Usa: vescovi, “il pensiero di rinchiudere migliaia di famiglie in enormi capannoni dovrebbe sfidare la coscienza di ogni americano”

“Il pensiero di rinchiudere migliaia di famiglie in enormi capannoni dovrebbe sfidare la coscienza di ogni americano. Qualunque sia il loro status immigratorio, sono esseri umani creati a immagine e somiglianza di Dio, e questo è un momento decisivo sul piano morale per il nostro Paese”. Lo afferma mons. Brendan J. Cahill, vescovo presidente del Comitato per la migrazione della Conferenza episcopale degli Stati Uniti (Usccb), in risposta ai piani dell’amministrazione Trump per raddoppiare la capacità federale di detenzione dei migranti.
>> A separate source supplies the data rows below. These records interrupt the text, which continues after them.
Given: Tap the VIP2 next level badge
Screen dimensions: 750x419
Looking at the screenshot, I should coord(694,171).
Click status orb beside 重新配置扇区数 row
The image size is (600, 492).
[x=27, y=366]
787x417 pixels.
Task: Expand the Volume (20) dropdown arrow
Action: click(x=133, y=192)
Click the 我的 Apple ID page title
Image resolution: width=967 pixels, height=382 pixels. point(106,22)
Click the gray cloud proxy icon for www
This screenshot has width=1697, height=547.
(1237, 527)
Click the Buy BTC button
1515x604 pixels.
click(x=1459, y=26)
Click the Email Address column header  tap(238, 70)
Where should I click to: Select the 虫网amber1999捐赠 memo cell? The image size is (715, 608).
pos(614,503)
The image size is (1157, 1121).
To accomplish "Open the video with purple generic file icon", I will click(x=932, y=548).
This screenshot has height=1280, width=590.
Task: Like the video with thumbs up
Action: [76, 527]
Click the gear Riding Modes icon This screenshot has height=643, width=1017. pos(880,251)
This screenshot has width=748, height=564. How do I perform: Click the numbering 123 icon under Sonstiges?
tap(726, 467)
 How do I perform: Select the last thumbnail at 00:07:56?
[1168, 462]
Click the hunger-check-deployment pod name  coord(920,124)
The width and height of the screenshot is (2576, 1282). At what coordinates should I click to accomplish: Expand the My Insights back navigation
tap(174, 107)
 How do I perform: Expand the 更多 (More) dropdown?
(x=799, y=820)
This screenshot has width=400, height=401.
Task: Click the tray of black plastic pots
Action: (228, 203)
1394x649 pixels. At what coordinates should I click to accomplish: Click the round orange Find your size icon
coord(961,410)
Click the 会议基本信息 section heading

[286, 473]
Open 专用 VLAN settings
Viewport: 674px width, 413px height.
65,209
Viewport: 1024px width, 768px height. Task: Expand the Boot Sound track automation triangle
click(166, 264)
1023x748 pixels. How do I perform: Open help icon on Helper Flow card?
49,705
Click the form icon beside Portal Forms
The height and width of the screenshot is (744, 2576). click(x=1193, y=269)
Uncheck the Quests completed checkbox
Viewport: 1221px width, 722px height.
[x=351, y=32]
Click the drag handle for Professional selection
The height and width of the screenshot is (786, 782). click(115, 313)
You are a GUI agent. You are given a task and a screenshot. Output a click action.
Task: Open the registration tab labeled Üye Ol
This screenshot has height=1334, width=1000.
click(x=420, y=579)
Secondo i dettagli resi noti, il governo intende spendere circa 38,3 miliardi di dollari – quasi cinquanta volte il budget annuale dell’intero sistema dei tribunali per l’immigrazione – per aprire entro la fine dell’anno fiscale 2026 otto megacentri, ciascuno capace di detenere tra 7mila e 10mila persone. Strutture senza precedenti nella storia americana, ad eccezione dei campi di internamento per i cittadini giapponesi negli anni Quaranta. “Il governo federale non ha una buona storia nella detenzione di grandi numeri di persone, specialmente famiglie”, osserva il presule, ricordando che a novembre i vescovi hanno condannato “in modo inequivocabile le deportazioni di massa indiscriminate”. Il vescovo implora “l’amministrazione e il Congresso di abbandonare questo cattivo uso del denaro dei contribuenti e di perseguire un approccio più giusto che rispetti la dignità umana, la sacralità delle famiglie e la libertà religiosa”.